Data Matching
Matching automates the process of identifying records that represent the same real-world entity (aka duplicate records) and merging the identified records into a single consolidated record. To implement matching you first create a matching specification. Then you can:
- Execute it and see the result by right clicking on the specification name;
- Or create the MatchOneSource operation in a scenario that executes the specification.
Matching Specification
Matching specifications are located in the Matching subsection of the Specifications section in the navigation tree. To create a matching specification:
- Right click on the Matching subsection of the Specifications section of the navigation tree and select Create match specification.
- In the pop-up window enter a match specification name and select a data source which contains data you want to match.

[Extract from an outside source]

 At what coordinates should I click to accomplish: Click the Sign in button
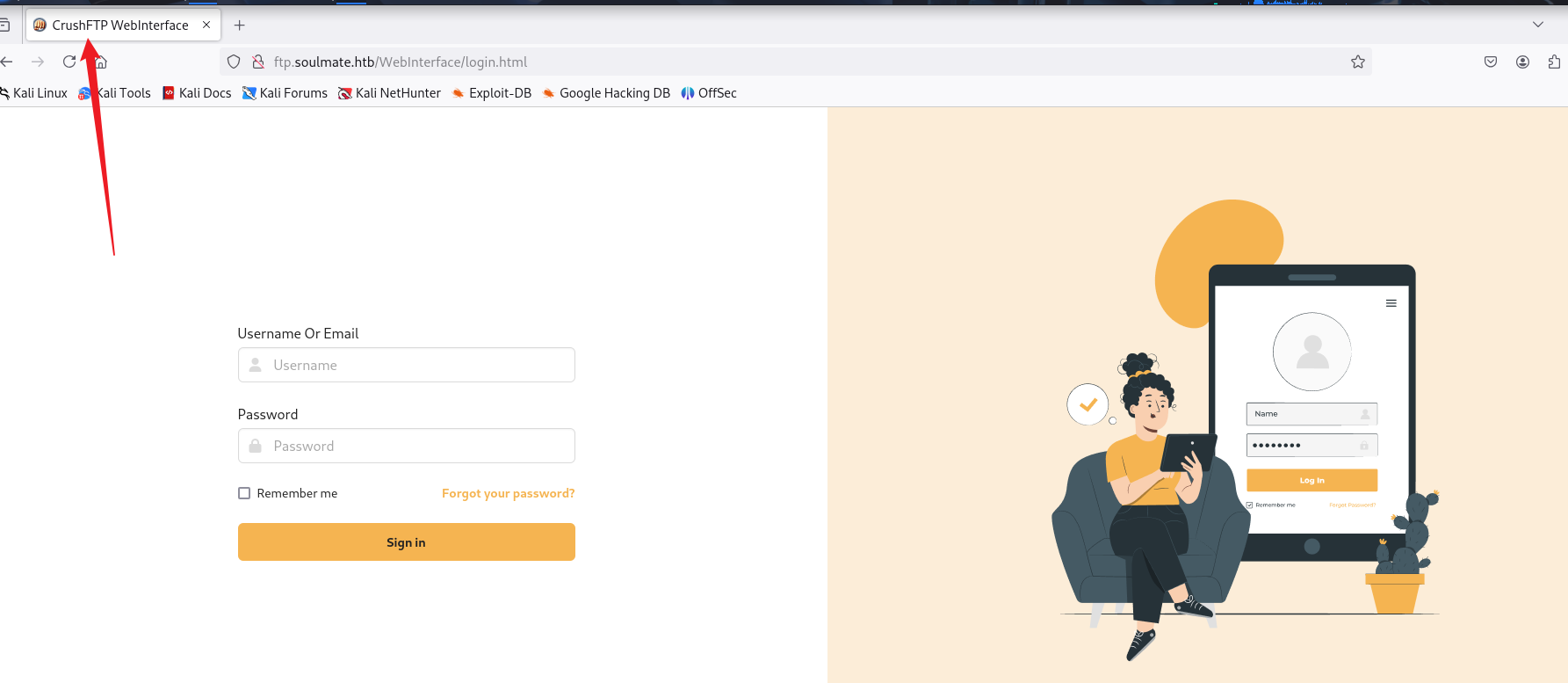pyautogui.click(x=407, y=542)
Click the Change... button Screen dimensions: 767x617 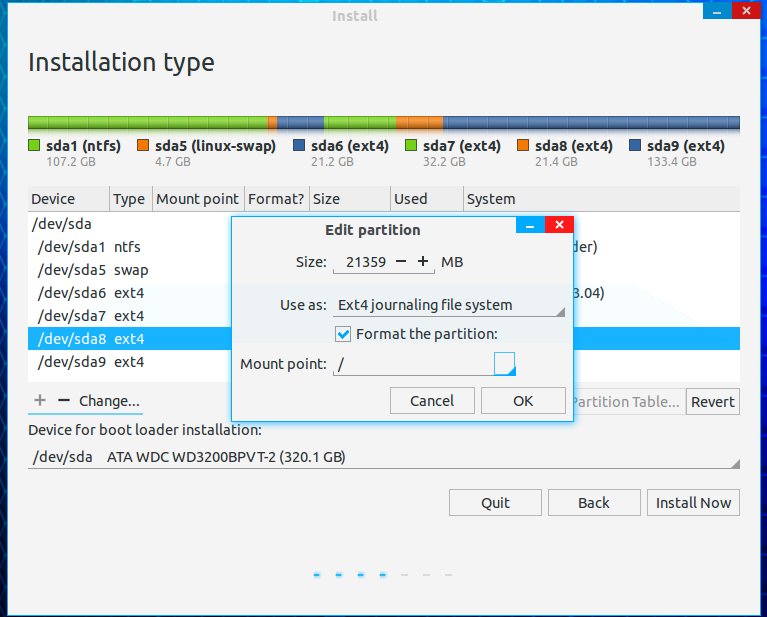[109, 401]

A matching specification consists of:
- Match table - name of the input table provided by the user that contains duplicate records to match.
- Consolidated table - name of the result table created by the system that contains consolidated records compiled from matched records.
- One or more match runs. Each match run defines rules to identify duplicates.
- Configuration for manual editing - name of tables that will be created by the system to store the results of manual editing.
- Consolidation rules - Rules to compile a consolidated (aka merged) record from a set of duplicate records.
Match table must have the following columns:
- data_id nvarchar(900) - must be a primary key, a unique identifier that cannot be null.
- set_id nvarchar(900) - must be the same as data_id. The result of matching will be stored in this column. Records with the same set_id are duplicates.
- prev_set_id nvarchar(900) - must be null. It will be used for debugging. It will store the results of the previous match run so that you know what duplicates were identified on the current match run.
- match_specs nvarchar(4000) - must be null. It will be used to store a list of the names of matching runs that effected this record.
Matching specification is executed as follows:
- Match run specifications are executed in the order as specified in the matching specification. Each match run takes the match table as an input and updates the set_id column.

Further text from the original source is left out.